Should Hamas’ power to continue to decline, it may not be able to govern Gaza. Militants could operate unchecked, while ordinary Gazans suffer more. In this scenario, Israel runs the risk that Hamas might turn more toward Iran for financial and military support.
Unfortunately for Israel, there is currently no credible alternative to Hamas in Gaza. Extirpating Hamas would require deploying tens of thousands of Israeli troops to Gaza for years and shouldering the responsibility to govern Gaza on a day-to-day basis; Israel does not want to do either of these things. In its last few military operations, Israel had the chance to reoccupy Gaza, but its leaders pragmatically opted for a punishing raid instead of the grind of another unpopular occupation of Palestinian territory.
Nor can Israel look to the PA for help. The PA is always eager to weaken Hamas, but it has no appetite for taking over Gaza. The PA could only do so backed by Israeli military force, which would further savage its already damaged legitimacy. Hamas, for its part, might formally surrender power but would not disarm. It would maintain a state within a state that would leave the PA with little real power but all the responsibility. So as weak as Hamas is, the PA is little better—and it could easily be worse. Hamas is part of the fabric of Gaza and, freed from the need to make unpopular governing decisions, could gain support as the PA falters. In short, Gaza is loser issue for the PA as well as for Israel.
Israel is left with an uneasy status quo—it both loathes Hamas and depends on it. For ordinary Gazans, the situation is far worse. They are stuck with a bad government but unable to leave Gaza or better their lives within its boundaries.

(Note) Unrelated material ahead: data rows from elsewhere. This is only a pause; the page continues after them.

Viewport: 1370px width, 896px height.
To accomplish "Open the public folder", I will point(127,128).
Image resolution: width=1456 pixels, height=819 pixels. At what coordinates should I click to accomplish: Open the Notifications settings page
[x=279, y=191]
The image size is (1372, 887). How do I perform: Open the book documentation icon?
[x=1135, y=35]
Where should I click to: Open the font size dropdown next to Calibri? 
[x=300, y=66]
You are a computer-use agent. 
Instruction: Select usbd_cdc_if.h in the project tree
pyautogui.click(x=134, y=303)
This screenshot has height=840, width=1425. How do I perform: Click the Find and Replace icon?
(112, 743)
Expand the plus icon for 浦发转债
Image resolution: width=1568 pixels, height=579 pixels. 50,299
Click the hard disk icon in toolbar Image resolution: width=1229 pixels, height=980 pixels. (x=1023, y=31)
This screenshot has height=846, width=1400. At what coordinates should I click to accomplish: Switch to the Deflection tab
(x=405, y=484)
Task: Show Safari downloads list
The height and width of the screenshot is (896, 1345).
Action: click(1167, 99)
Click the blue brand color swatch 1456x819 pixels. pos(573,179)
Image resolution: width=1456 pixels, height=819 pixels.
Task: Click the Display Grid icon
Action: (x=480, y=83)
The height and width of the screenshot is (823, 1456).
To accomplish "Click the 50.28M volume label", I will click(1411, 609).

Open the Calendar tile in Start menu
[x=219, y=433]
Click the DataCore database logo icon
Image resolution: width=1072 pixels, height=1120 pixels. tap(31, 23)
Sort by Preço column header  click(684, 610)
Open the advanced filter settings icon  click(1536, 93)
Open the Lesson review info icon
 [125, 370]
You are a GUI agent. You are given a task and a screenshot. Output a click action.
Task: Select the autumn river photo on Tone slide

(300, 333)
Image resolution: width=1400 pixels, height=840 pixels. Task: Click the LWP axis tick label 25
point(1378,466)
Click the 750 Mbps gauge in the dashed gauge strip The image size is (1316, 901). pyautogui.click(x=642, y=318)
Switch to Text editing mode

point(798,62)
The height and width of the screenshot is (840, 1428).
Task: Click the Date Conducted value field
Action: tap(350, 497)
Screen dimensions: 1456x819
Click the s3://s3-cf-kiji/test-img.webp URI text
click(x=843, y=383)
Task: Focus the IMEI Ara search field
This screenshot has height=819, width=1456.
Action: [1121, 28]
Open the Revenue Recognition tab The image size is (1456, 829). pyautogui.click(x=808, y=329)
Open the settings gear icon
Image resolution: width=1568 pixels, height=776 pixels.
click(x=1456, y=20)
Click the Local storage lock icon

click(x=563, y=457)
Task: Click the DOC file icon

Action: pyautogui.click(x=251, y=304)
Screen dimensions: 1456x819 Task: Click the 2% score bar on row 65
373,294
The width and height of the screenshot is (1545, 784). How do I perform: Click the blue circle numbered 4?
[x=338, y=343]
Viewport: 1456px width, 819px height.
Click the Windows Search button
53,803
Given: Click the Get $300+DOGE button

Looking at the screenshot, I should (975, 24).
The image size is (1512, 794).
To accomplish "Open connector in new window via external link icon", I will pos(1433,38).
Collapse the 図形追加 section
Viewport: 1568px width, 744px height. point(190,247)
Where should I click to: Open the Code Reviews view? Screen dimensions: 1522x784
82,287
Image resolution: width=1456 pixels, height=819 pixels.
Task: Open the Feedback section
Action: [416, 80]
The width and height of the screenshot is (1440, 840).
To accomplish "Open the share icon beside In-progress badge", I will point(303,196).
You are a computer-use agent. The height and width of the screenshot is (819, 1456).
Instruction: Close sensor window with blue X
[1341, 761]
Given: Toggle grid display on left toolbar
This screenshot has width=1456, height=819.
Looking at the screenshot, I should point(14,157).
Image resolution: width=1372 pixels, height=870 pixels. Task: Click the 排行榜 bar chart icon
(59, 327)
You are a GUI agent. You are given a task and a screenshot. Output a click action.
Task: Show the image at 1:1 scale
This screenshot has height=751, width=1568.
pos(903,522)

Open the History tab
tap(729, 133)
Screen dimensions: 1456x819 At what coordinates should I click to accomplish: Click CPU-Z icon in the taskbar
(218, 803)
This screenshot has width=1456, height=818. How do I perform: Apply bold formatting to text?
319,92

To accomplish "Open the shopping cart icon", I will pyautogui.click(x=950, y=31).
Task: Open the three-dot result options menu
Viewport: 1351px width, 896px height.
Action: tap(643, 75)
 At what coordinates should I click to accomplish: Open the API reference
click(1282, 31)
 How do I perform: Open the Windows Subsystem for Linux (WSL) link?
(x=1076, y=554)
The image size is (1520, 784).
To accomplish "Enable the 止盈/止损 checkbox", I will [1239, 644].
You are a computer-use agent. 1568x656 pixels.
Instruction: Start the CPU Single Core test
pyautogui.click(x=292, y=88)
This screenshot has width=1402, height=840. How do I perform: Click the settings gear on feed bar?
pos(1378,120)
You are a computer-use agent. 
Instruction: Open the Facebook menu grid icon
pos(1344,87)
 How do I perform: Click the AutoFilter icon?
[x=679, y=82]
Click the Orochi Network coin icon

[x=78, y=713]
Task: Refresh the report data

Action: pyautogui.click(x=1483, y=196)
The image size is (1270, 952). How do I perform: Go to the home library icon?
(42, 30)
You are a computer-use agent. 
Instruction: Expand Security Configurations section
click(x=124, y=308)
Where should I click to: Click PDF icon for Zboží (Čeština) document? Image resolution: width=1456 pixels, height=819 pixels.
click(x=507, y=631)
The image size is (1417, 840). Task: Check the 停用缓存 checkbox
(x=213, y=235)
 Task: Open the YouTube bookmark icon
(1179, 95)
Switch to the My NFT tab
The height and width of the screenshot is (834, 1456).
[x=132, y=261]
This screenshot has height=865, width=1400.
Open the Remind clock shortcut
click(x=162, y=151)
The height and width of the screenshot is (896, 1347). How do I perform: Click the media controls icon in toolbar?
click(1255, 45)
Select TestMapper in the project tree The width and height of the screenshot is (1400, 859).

To escape this trap, Israel needs to do better on alternatives. The most obvious choice, the Palestinian Authority, requires fundamental changes if it is to replace Hamas in Gaza—among them: better leadership, less corruption, less repression and a more open political system. Israeli leaders need to help the PA establish its political credibility. Hamas excoriates the PA, pointing out—correctly—that the PA has achieved little for Palestinians despite 25 years of negotiations with Israel. As long as there is no hope for Palestinian self-determination through a peace process and Israeli leaders continue to disrespect the PA, this perception will be strong and Hamas will remain a necessary evil for Israel.